Task brief: Scan the records for "click". Show the matching lines.

======== Data provided

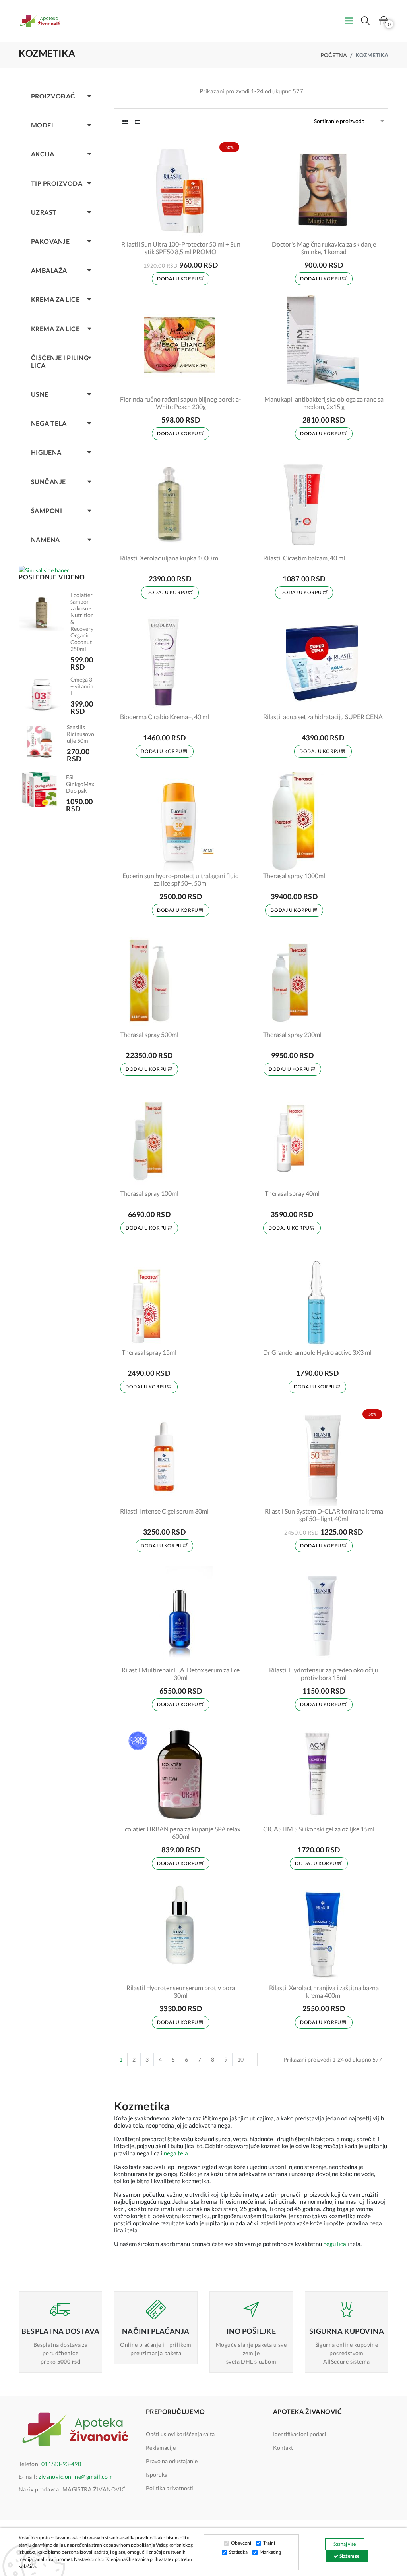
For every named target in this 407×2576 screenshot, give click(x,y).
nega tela (176, 2153)
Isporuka (156, 2474)
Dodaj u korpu (178, 279)
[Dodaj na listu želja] (230, 228)
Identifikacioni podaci (299, 2434)
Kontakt (283, 2447)
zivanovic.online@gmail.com (76, 2476)
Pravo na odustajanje (172, 2461)
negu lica (334, 2243)
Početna (333, 55)
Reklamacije (161, 2447)
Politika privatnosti (169, 2488)
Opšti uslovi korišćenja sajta (180, 2434)
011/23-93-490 (61, 2463)
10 (240, 2059)
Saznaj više (344, 2544)
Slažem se (349, 2556)
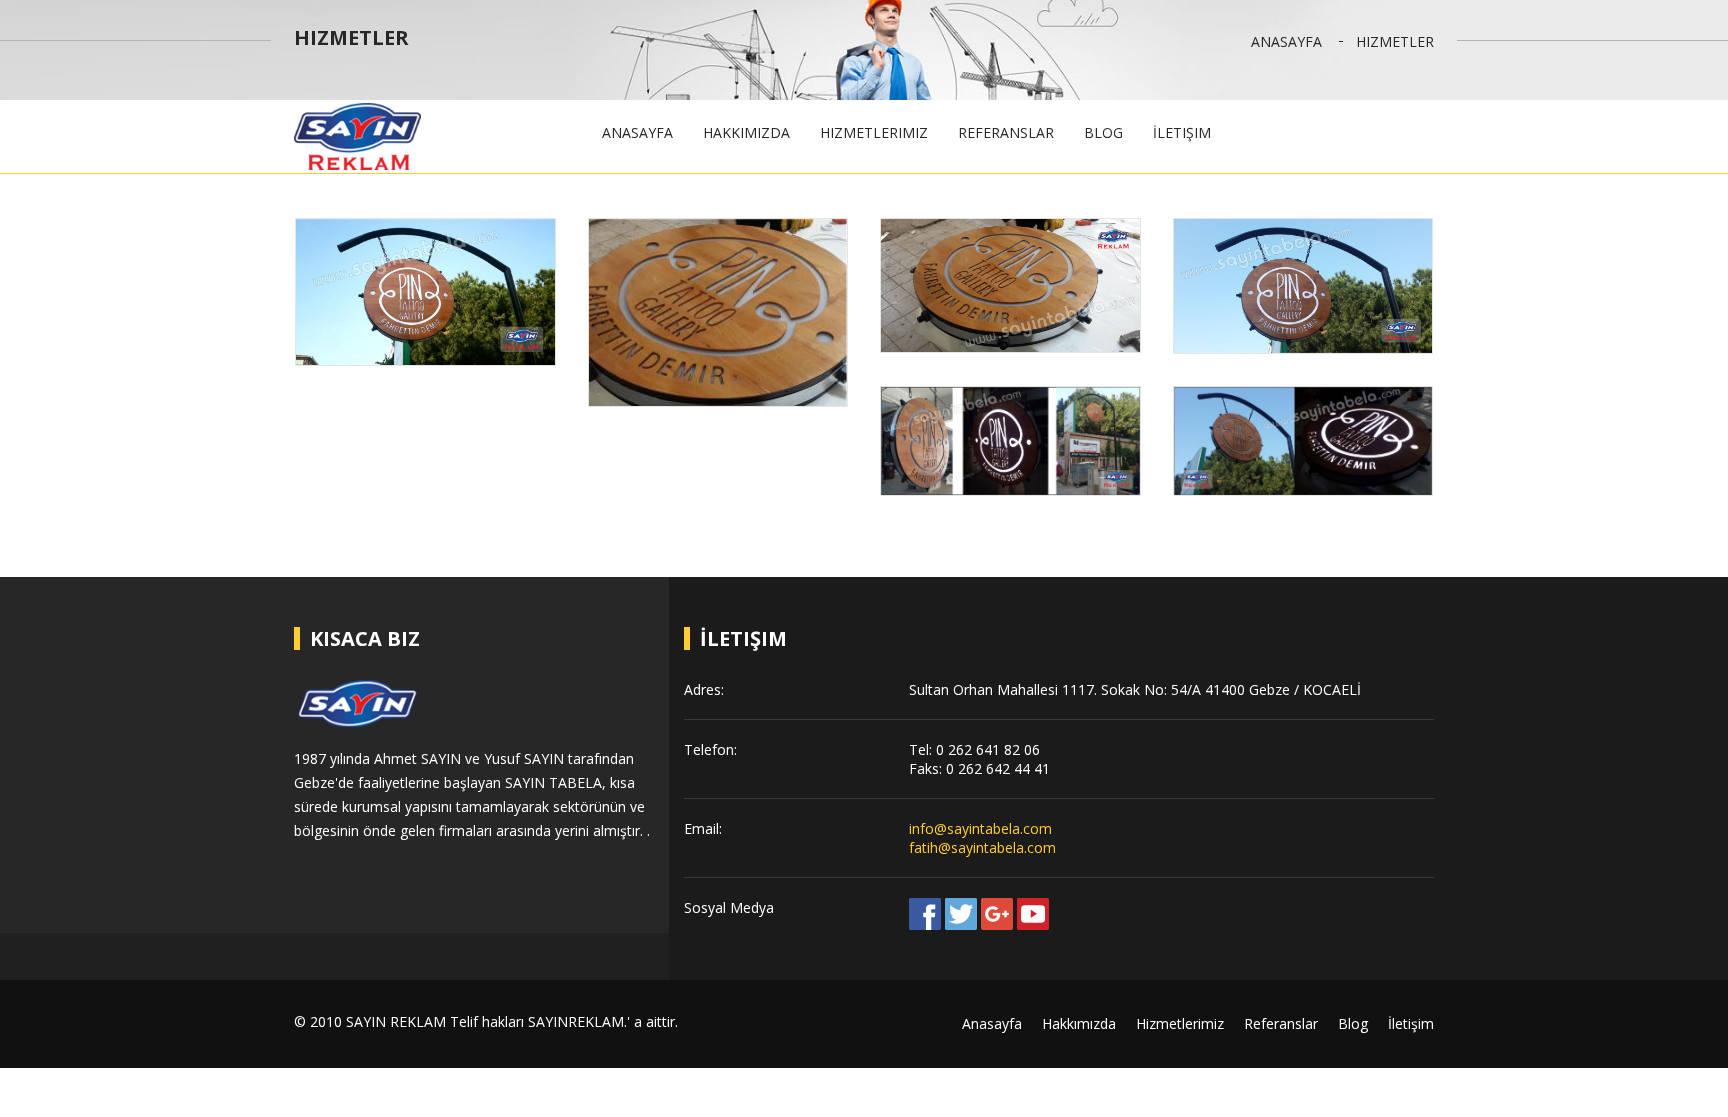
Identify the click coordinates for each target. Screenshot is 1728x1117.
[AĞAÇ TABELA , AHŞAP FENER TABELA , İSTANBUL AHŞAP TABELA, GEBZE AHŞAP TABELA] (1010, 285)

================

Solution to this problem:
For every named target in this 407×2576 screenshot, give click(x,y).
Identify the click coordinates for each target. Screenshot is 1728x1117.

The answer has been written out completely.